Peter Neil Stephens1, Dennis Ross-Degnan2, Anita Wagner2

1IMS HEALTH, United Kingdom; 2Harvard Medical School and Harvard Pilgrim Health Care Institute

Problem Statement: Hypotheses of gender differences in access to medicines exist but information about these is lacking.

Objectives: To assess whether gender differences exist in access to medicines for acute (Upper respiratory infections [URI]) and chronic (diabetes, depression) diseases.

Setting: Private sector physicians recruited by IMS HEALTH who recorded patient age, sex, diagnoses, and medicines prescribed.

Study Population: Fifteen countries—1 low-income and 14 middle- income—from six regions: Americas (6);East Mediterranean (3); Europe (2); South East Asia (2); Africa (1) and Western Pacific (1). Between 2007 and 2010, 92,969 consultations for depression (median across countries: 1,758), 143,087 for diabetes (median 6,747), and 251,785 (median 17,224) for URI were included.
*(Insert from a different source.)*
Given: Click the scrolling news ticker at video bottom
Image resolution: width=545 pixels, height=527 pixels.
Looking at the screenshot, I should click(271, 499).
Diabetes and depression consultations were defined by drug prescribed and physician’s diagnosis, URI consultations by diagnosis only.

Outcomes: Gender differences by age group defined as (1) a statistical difference in the observed number of consultations for men and women for each disease compared to the expected number (estimated based on WHO estimated disability adjusted life years by cause tables); and (2) statistical differences in the observed number of prescriptions for new oral drugs used in diabetes or for medicines in URI compared to that expected from the observed visit numbers.

Results: A significant difference between the observed number of visits for depression and that expected was detected on 36% of 45 comparisons across countries and age groups, for diabetes on 58%, and for URI on 87%. Where a statistical difference was found, the observed number of visits was higher than expected for women on 75% of occasions for depression, on 18% occasions for diabetes, and on 44% of occasions for URIs. A statistical difference between the expected and observed number and type of prescriptions was found in fewer than 26% of comparisons made in URI and diabetes. Where a statistical difference was found in URI, the observed number was higher than expected for women twice as often as for men.

Conclusions: The present results suggest gender differences in access to medicines. Depending on country, disease, and age group, both women and men may have preferential access. These analyses may provide an important basis for addressing equity concerns in medicines policy decision making.